Frayed

It was a little after eight when I got back to Madison Street. Aunt Glenda had a dinner plate looming in the fridge. Oh joy, tortellini, only with faux meat sauce that threatened to put my stomach through a cheese grater. I slid it into the trash and covered it with a paper towel, grabbed a bowl of cereal and headed to my room.

That night I set my playlist and opened up the window, hoping to let the fresh air and reggae bring a little breeze of Mom to me.

Mom and I loved Reggae music. I grew up singing along with Bob Marley by the time I was crawling. And not just Legend. We rocked Peter Tosh, Greggory Isaacs, Jimmy Cliff, Half Pint. Mom had worked on a cruise ship after high school. She’d been all over the Caribbean before her exile in Jamaica, where I’d been conceived. From birth, every Sunday, especially in the spring, we’d open the windows, and sit under the shade out on the patio with Toots and the Maytals going strong.

People who think reggae music is just stoner music are wrong. Sure, there’s some of that but there’s also a fight in its bones. The revolution and rights, rising tide of freeing one’s mind and soul and body from bondage. It was about living on the earth and of the earth, and it filled me with such righteousness that I almost want to don those stupid little white girl cornrows and stick it to the man. Move to Jamaica like Mom and get lost on an island.

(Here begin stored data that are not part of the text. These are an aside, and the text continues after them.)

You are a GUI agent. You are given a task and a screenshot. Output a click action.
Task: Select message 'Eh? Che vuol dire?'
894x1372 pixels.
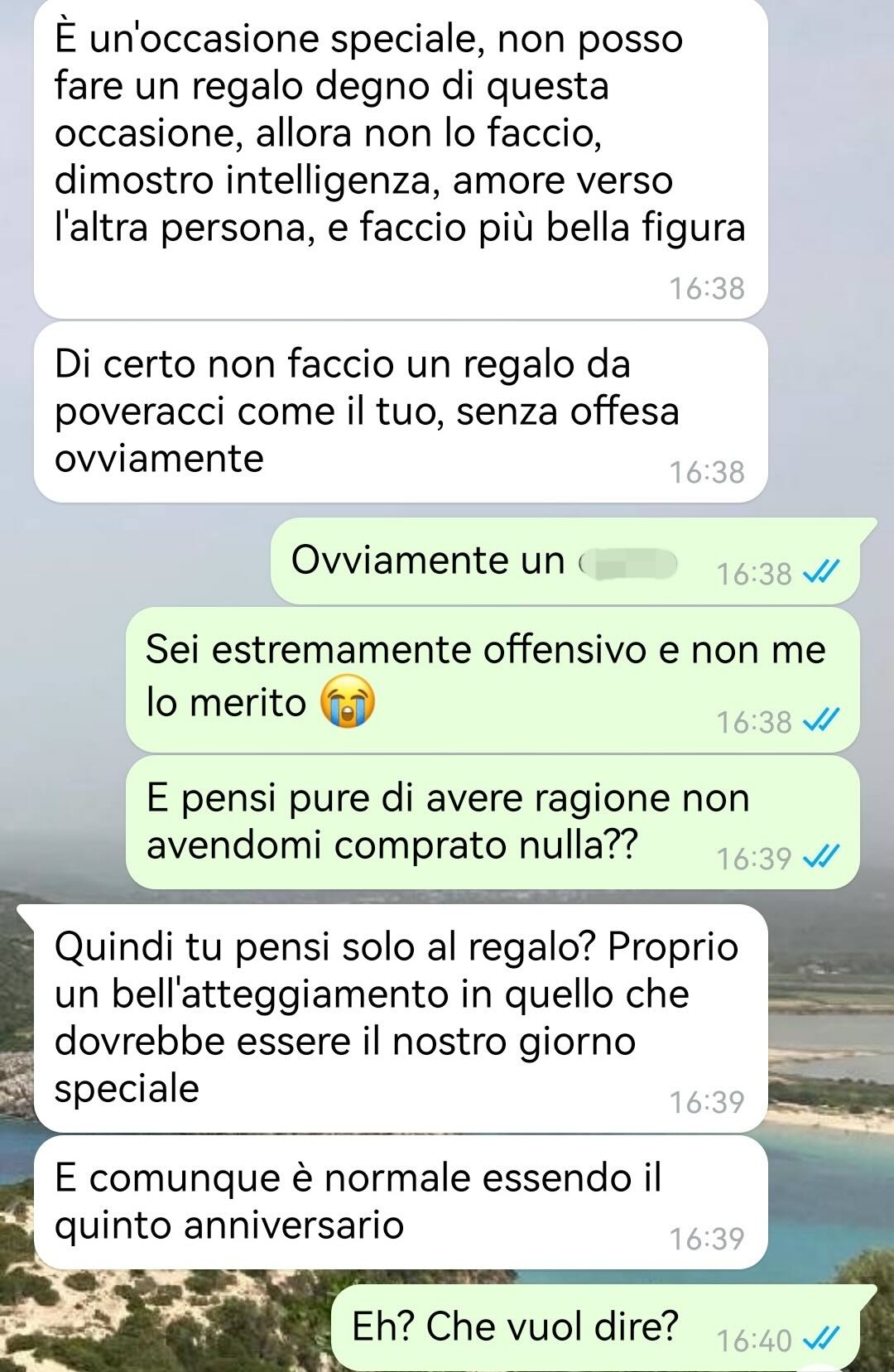tap(604, 1327)
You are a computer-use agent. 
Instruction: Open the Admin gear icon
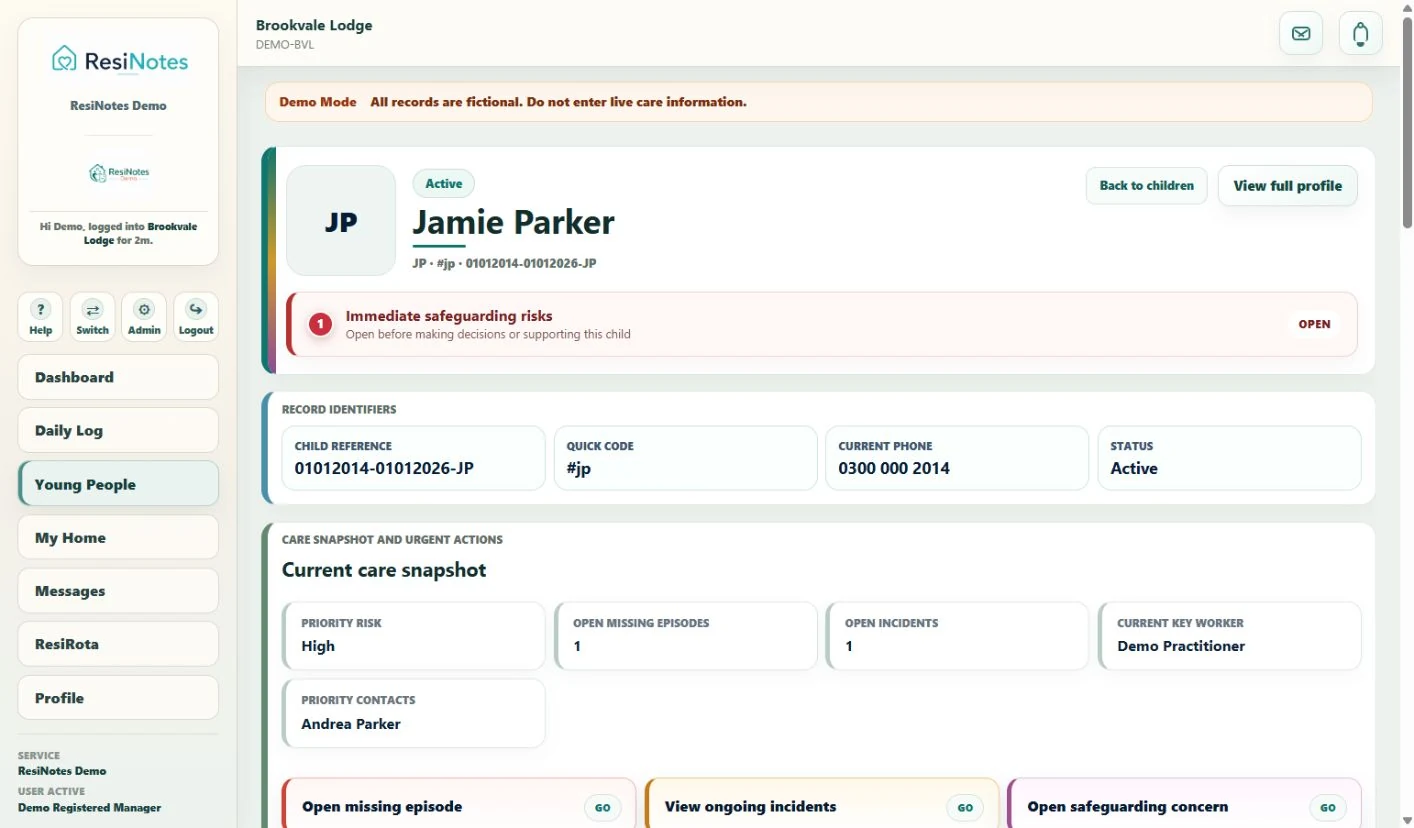pyautogui.click(x=144, y=310)
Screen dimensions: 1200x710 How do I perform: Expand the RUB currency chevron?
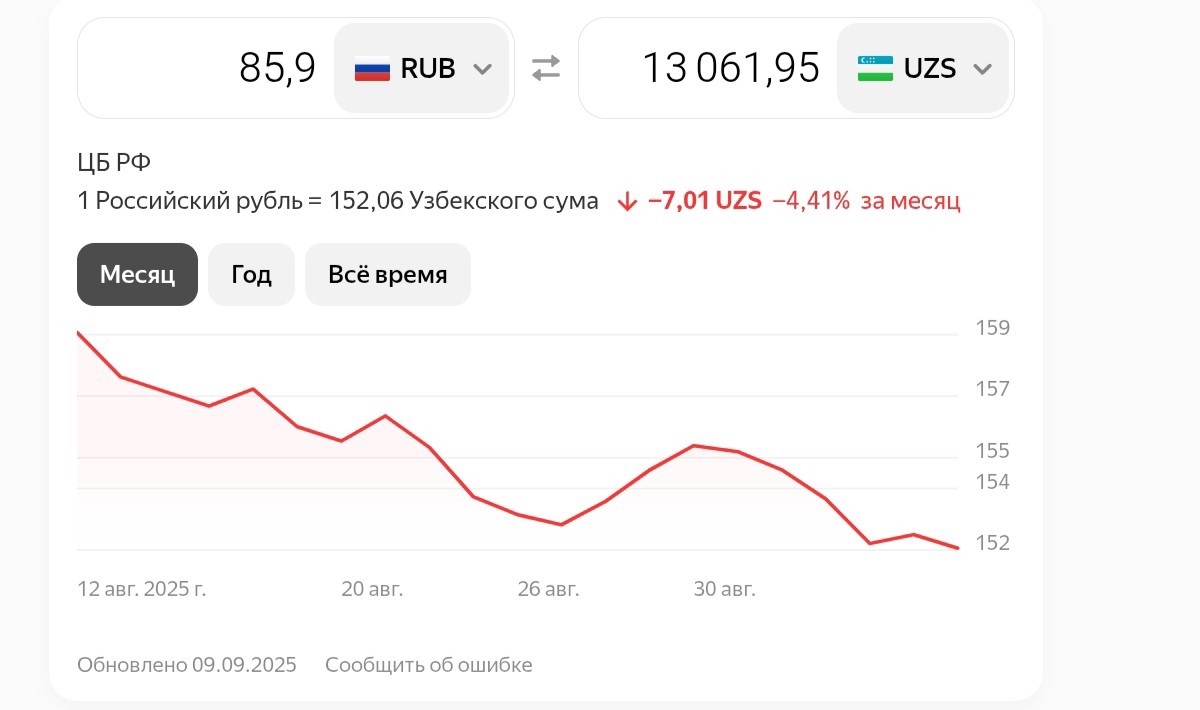[482, 69]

The breeze came, but brought with it thoughts of Grandpa and the funeral. I saw his hair dislodged in the wind. His gripes about the most petty shit as he buried his daughter.

I was still pissed they’d even shown up and sat beside me. Of course they hadn’t stayed long—not after good old Grandpa caused a scene with the wind and the color of the wreaths—but it was all I could do to keep myself together.

They didn’t deserve to be there or anywhere near Mom. With their big house out in East Dunham—a shrinking estate being sold off in chunks because Grandpa had little business sense and a hankering for Maker’s Mark. All he had now was that esteemed Vanderbrooke name. To hear Grandpa say it, you could almost hear the fanning of money between the syllables.

Mom had broken down one day and told me how he’d always considered her an embarrassment, how he’d even laughed in her face when she got accepted to art school. He disowned her completely when she took off to Jamaica with the guy formally known as my dad.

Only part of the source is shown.